- **REQUIREMENT**
Copy out all of the data exactly as it appears.

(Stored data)
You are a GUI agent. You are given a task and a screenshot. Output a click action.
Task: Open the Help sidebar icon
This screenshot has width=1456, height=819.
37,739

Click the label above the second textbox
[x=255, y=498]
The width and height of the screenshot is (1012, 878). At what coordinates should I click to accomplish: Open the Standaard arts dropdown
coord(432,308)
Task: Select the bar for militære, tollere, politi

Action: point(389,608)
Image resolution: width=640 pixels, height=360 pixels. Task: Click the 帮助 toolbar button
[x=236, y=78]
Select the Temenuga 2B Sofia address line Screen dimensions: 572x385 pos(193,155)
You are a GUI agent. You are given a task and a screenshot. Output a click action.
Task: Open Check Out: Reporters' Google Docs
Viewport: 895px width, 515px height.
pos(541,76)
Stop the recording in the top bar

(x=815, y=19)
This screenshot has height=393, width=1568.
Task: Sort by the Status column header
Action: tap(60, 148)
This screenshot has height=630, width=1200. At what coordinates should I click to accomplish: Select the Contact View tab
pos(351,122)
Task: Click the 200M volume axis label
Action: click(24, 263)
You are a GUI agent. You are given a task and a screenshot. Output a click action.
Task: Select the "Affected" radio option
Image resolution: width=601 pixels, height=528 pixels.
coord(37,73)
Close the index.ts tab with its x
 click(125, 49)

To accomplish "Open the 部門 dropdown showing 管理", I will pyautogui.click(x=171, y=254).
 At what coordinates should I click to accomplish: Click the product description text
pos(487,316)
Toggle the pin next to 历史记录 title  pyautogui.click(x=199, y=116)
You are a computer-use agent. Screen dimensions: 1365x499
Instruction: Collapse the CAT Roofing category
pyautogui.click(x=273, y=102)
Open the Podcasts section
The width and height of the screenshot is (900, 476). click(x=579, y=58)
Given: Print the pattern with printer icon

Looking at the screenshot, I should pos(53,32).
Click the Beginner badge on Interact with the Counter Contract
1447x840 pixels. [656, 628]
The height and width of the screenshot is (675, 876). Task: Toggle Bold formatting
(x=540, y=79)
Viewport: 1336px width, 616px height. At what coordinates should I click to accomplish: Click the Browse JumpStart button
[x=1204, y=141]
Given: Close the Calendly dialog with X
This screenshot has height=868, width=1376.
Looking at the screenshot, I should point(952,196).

- **RESPONSE TO THE TASK**
You are a GUI agent. You are given a task and a screenshot. Output a click action.
Task: Open the Help sidebar icon
This screenshot has width=1456, height=819.
37,739

Click the label above the second textbox
[x=255, y=498]
The width and height of the screenshot is (1012, 878). At what coordinates should I click to accomplish: Open the Standaard arts dropdown
coord(432,308)
Task: Select the bar for militære, tollere, politi

Action: point(389,608)
Image resolution: width=640 pixels, height=360 pixels. Task: Click the 帮助 toolbar button
[x=236, y=78]
Select the Temenuga 2B Sofia address line Screen dimensions: 572x385 pos(193,155)
You are a GUI agent. You are given a task and a screenshot. Output a click action.
Task: Open Check Out: Reporters' Google Docs
Viewport: 895px width, 515px height.
pos(541,76)
Stop the recording in the top bar

(x=815, y=19)
This screenshot has height=393, width=1568.
Task: Sort by the Status column header
Action: tap(60, 148)
This screenshot has height=630, width=1200. At what coordinates should I click to accomplish: Select the Contact View tab
pos(351,122)
Task: Click the 200M volume axis label
Action: click(24, 263)
You are a GUI agent. You are given a task and a screenshot. Output a click action.
Task: Select the "Affected" radio option
Image resolution: width=601 pixels, height=528 pixels.
coord(37,73)
Close the index.ts tab with its x
 click(125, 49)

To accomplish "Open the 部門 dropdown showing 管理", I will pyautogui.click(x=171, y=254).
 At what coordinates should I click to accomplish: Click the product description text
pos(487,316)
Toggle the pin next to 历史记录 title  pyautogui.click(x=199, y=116)
You are a computer-use agent. Screen dimensions: 1365x499
Instruction: Collapse the CAT Roofing category
pyautogui.click(x=273, y=102)
Open the Podcasts section
The width and height of the screenshot is (900, 476). click(x=579, y=58)
Given: Print the pattern with printer icon

Looking at the screenshot, I should pos(53,32).
Click the Beginner badge on Interact with the Counter Contract
1447x840 pixels. [656, 628]
The height and width of the screenshot is (675, 876). Task: Toggle Bold formatting
(x=540, y=79)
Viewport: 1336px width, 616px height. At what coordinates should I click to accomplish: Click the Browse JumpStart button
[x=1204, y=141]
Given: Close the Calendly dialog with X
This screenshot has height=868, width=1376.
Looking at the screenshot, I should point(952,196).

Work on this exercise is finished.